Chapter 12 Uncertainty in regression
Coming back to the example of properties costs from Chapter 11, consider a simple linear regression of material vs overall costs, fit to a sub-sample of data. If we fit the line to the first 25 observations we would get a different model than when fitting it to the sample of 50 observations. Figure 12.1 depicts these two situations, where the blue dashed red line corresponds to the bigger sample (fit to the empty red circles in the plot), while the blue solid line represents the model for the smaller sample (blue solid circles).

Figure 12.1: Material vs overall costs and two regression lines.
We see that the two lines differ both in terms of their intercepts and their slopes. So, which one of them is correct?
The general view of a spherical statistician in vacuum is that the larger the sample is, the better the model is. While this is correct in general, we would argue that none of the two models is correct. This is because they are both just estimates of the true model (Section 1.1.1 on a sample of data and they both inevitably inherit the uncertainty of the data.
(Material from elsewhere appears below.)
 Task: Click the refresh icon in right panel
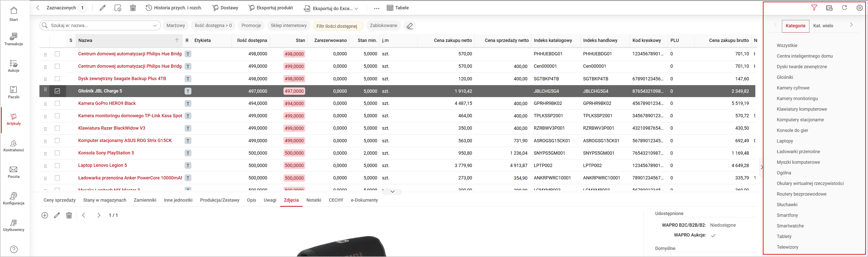844,8
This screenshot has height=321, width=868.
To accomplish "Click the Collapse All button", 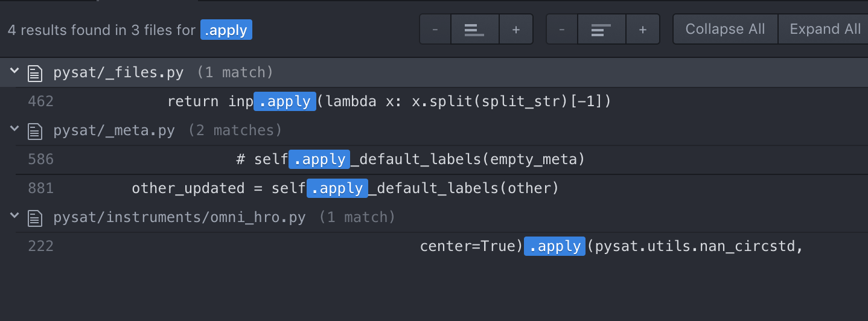I will click(x=725, y=30).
This means that whatever regression model we estimate on a sample of data, it will always be incorrect in the sense that it can only be considered as an approximation of the truth.
More importantly, the line will always change when the model is fit to the new sample of data, even if we add only one observation. This is because on different samples, we get different estimates of parameters, which comes from one of the fundamental sources of uncertainty (the second one discussed in Section 1.4). This means that the estimates of parameters are random and might have some distribution of their own.
To see this point clearer, we will fit the same simple regression model to randomly selected subsamples of the original dataset many times and collect the estimates of parameters to plot histograms and see their distribution. This empirical way of capturing uncertainty is called “bootstrap” and we will discuss it in more detail in Chapter ??. The R code below shows how this can be done using the coefbootstrap()
function from the greybox
package (which implements a simple “Case Resampling” technique):
# Fit the model
costsModelSLR <- alm(overall ~ materials, data=SBA_Chapter_11_Costs)
# Set random seed for reproducibility
set.seed(41)
costsModelSLRBootstrap <- coefbootstrap(costsModelSLR)
Based on that we can plot the histograms of the estimates of parameters as shown in Figure 12.2.
par(mfcol=c(1,2))
# First histogram
hist(costsModelSLRBootstrap$coefficients[,1],
xlab="Intercept", main="")
# The estimated coefficient
abline(v=coef(costsModelSLR)[1], col="darkred", lwd=2)
# Second histogram
hist(costsModelSLRBootstrap$coefficients[,2],
xlab="Slope", main="")
# The estimated coefficient
abline(v=coef(costsModelSLR)[2], col="darkred", lwd=2)

Figure 12.2: Distribution of bootstrapped parameters of a regression model
Figure 12.2 shows the uncertainty around the estimates of parameters. These distributions look similar to the normal distribution and demonstrate the variability of the estimates around the specific values. The vertical lines on the plots show the estimated values of parameters, which hopefully should be close to the ones in the true model. If we were we to repeat this experiment thousands of times, the distribution of estimates of parameters would indeed follow the normal one due to CLT (if the assumptions hold, see Sections 6.2 and 15).
This example demonstrates that any model applied to the data will always have inherited uncertainty, which should be taken into account. In decision making, you should not rely on just a number from your model, and you should get a general understanding of what the variability about the estimates of parameters is. This has its implications for both parameters analysis and forecasting.